In most diet studies, those told to reduce fat "have a very hard time maintaining such a diet," says Walter Willett, chair of the department of nutrition at the Harvard School of Public Health. "One of the advantages of the Mediterranean diet is that most people find it is easy to stay with for the long run, because it offers great variety, satiety and enjoyment."
Some of the benefits of the Mediterranean diet may come from "healthy fats," such as the Omega-3 fatty acids found in salmon and walnuts. Unlike saturated fats from fried foods, such as doughnuts or bacon, Omega-3 fatty acids appear to protect the heart, Willett says.
"Fat in the diet continues to be demonized, even though the evidence is clear that some types of fat improve blood cholesterol," Willett says. "This study adds further proof that diets high in healthy fats can be superior to a low-fat diet."
Yet critics say that no one in the Spanish study managed to reduce dietary fat.
Those in the low-fat group made relatively minor changes, reducing their fat consumption from 39% of daily calories to 37%, notes Dean Ornish, president of the non-profit Preventive Medicine Research Institute and clinical professor at the University of California, San Francisco.
The American Heart Association advocates a diet with less than 30% of calories coming from fat.

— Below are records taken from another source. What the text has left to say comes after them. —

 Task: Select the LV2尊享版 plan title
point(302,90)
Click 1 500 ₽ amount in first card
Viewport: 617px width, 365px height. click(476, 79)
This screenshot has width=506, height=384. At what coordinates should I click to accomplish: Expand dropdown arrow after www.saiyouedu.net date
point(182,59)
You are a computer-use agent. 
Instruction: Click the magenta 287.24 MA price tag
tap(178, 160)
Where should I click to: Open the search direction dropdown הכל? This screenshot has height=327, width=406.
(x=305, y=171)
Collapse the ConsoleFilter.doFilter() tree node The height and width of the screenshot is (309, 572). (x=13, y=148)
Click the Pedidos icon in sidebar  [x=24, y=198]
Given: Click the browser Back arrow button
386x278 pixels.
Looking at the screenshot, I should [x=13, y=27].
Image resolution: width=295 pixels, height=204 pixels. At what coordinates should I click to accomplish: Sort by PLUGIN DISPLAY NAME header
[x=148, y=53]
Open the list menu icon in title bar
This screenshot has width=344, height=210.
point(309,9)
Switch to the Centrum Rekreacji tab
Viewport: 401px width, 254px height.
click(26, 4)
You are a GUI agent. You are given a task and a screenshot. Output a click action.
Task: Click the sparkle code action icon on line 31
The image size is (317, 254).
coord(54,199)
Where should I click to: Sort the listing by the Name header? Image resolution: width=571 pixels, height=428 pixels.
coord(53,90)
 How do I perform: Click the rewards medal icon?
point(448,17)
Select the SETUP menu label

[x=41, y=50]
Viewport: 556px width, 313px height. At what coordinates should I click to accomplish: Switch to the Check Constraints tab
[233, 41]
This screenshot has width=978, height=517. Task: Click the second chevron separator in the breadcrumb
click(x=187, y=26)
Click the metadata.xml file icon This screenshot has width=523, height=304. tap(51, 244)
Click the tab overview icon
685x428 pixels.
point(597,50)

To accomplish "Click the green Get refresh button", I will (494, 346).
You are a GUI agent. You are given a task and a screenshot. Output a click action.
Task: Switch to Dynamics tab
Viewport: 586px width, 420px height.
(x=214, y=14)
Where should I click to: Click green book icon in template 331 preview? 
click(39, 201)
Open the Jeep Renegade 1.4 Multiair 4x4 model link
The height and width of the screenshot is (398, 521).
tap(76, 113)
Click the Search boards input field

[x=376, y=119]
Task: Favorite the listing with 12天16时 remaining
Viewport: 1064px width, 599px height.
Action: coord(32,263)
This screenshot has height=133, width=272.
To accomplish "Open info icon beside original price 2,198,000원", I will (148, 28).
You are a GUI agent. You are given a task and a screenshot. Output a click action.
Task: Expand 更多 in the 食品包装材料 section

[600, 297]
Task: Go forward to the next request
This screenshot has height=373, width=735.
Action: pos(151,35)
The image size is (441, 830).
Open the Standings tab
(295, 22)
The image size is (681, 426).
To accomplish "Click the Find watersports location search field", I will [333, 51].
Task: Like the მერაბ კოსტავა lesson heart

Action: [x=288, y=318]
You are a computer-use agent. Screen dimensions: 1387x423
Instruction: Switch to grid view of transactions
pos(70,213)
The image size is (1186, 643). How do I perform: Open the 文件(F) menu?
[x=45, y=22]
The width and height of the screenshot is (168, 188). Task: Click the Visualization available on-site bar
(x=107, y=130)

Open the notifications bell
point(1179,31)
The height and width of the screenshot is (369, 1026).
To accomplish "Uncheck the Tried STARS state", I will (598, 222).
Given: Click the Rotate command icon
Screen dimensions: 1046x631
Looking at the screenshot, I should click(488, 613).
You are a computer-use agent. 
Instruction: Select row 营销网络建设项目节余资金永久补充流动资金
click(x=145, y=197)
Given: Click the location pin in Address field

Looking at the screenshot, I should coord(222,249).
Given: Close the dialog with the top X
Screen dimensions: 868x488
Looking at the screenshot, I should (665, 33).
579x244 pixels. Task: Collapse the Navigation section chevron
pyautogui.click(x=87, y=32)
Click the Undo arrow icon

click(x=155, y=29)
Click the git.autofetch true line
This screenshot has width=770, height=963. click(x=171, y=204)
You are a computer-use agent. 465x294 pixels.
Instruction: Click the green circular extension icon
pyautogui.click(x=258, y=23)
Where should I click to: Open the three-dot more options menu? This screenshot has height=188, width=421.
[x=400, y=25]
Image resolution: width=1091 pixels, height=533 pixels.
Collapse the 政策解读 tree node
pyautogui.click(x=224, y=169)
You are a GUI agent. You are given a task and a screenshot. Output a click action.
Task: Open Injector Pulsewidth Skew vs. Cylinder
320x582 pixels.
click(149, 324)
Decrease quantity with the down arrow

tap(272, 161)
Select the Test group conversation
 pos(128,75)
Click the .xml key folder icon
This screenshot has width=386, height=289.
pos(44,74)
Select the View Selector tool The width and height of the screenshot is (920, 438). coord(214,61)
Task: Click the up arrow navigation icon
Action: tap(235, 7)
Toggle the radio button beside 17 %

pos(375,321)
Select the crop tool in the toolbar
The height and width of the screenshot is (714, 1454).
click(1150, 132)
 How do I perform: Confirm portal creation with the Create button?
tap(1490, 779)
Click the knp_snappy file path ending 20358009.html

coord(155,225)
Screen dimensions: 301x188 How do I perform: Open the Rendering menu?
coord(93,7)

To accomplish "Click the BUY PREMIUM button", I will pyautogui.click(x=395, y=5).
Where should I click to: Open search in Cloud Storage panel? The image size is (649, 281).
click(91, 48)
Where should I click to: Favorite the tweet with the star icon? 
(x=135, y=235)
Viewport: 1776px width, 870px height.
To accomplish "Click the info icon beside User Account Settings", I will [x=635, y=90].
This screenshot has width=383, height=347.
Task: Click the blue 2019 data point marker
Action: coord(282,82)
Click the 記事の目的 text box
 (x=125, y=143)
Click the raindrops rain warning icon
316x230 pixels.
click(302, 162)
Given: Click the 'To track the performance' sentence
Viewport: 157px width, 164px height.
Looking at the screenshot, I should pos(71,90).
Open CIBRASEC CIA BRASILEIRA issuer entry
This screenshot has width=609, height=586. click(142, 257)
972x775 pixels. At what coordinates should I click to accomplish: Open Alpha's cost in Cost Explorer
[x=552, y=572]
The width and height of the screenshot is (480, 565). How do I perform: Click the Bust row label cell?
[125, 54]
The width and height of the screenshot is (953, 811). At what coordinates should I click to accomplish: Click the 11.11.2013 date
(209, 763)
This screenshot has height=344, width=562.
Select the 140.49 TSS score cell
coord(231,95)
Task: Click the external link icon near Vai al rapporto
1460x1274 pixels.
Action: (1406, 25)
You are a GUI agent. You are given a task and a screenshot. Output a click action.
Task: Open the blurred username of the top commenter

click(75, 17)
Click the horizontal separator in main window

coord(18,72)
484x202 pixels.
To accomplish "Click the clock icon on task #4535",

Ornish urges people to get fewer than 10% of their calories from fat, due to studies suggesting an ultra low-fat diet can reverse heart disease, when combined with exercise and other lifestyle changes.
"The authors should have concluded that the Mediterranean diet reduced cardiovascular risk when compared to whatever diet they were eating before, not when compared to a low-fat diet," Ornish says.
Ornish notes that researchers also overstated their findings.
In their paper, researchers say that people following a Mediterranean diet reduced their risk of "major cardiovascular events," a term that includes heart attacks, stroke or heart disease-related death, by 30%.
That's about the same size benefit provided by cholesterol-lowering drugs, says cardiologist Suzanne Steinbaum, author of Dr. Suzanne Steinbaum's Heart Book."
But Ornish notes that the biggest decline was in the risk of stroke. When broken out individually, the declines in heart attacks and deaths could have been due to chance, the study says.
Experts agree that people should try to maintain a healthy weight and exercise more to reduce their risk of heart disease, diabetes and cancer.
But authors of the new paper note that, given that most people have trouble losing weight, following a Mediterranean diet could be an important way for some people to reduce their risk.
The study was funded by the Spanish government, although olive oil and nuts were donated by manufacturers. Researchers involved have also done work for drug companies and groups promoting alcohol, nuts and other products.